Chargebacks can be costly for merchants and in the worst case can cause financial losses. In reality, end-customers will and should always have the possibility to initiate chargebacks. Thankfully, there are tools and techniques like the risk management service from DIMOCO that can be used to limit a merchant’s exposure to chargebacks. The DIMOCO risk management service can also help once a chargeback has been initiated by reviewing and working with merchants during the chargeback process. We have listed some useful tips and suggestions below to help merchants significantly decrease the amount of chargebacks initiated.
DIMOCO Payment Services recommends the following actions to reduce chargebacks.
- Choose a meaningful and relevant billing descriptor
A billing descriptor is simply the way your merchant or business name appears on the credit card statement of the end-customer. It should be easy to identify your company based on that information. Needless to say, if end-customers don’t recognise a transaction with your merchant or business name on their credit card statement, they will surely dispute this transaction without letting you know.
- Take advantage of 3D Secure
Verified by Visa and Mastercard SecureCode are additional methods of authentication during the payment process. 3D Secure (3DS) implies a shift in liability from the merchant to the issuer. As a merchant you have got protection against chargebacks from the new fraud group defined by Visa.
- Manage recurring charges
Inform your end-customers about recurring charges or subscriptions in advance, make sure that this information is not only available in the terms and conditions section of your website but that it’s also visible throughout the website. In the case of free trials, let the end-customer know upfront when the charges will begin, with which frequency and for what amounts.
- Provide customer support
Providing contact information is essential, if end-customers are not able to get in contact with you there is a high risk of chargebacks.

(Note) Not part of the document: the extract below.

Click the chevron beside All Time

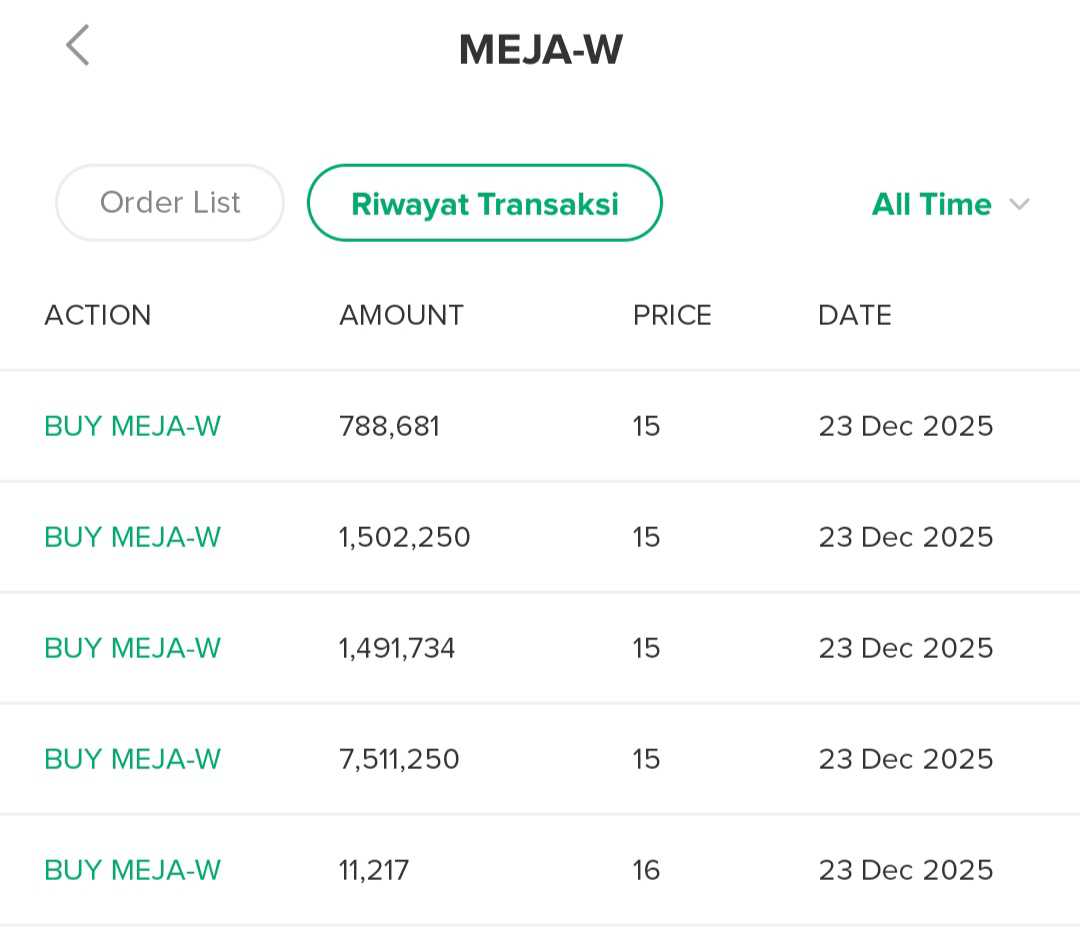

Try to offer different contact channels and clearly inform your customers how they can contact you.
- Accurate product and service description
Try to describe your products or services with as much relevant information as possible. Always include clear terms and conditions associated with the stated pricing. With this clarity you can reduce chargebacks with the reason codes ‘Not as described’ and ‘Service not provided’.
- Fair and clear refund policy
Offer your end-customers a fair, clear and flexible refund policy according to the European law for customer protection. The refund process should be as simple as possible. Communicate openly with end-customers and make sure that the communication and the processing of refunds happens within a reasonable timeframe. Refunds should be issued to the same credit card used for the initial transaction.
- Shipping & Tracking
Ensure there is a tracking and shipping mechanism in place. In cases of friendly fraud or when cardholders claim there was no delivery of a product, tracking and verification information is essential to process such chargebacks.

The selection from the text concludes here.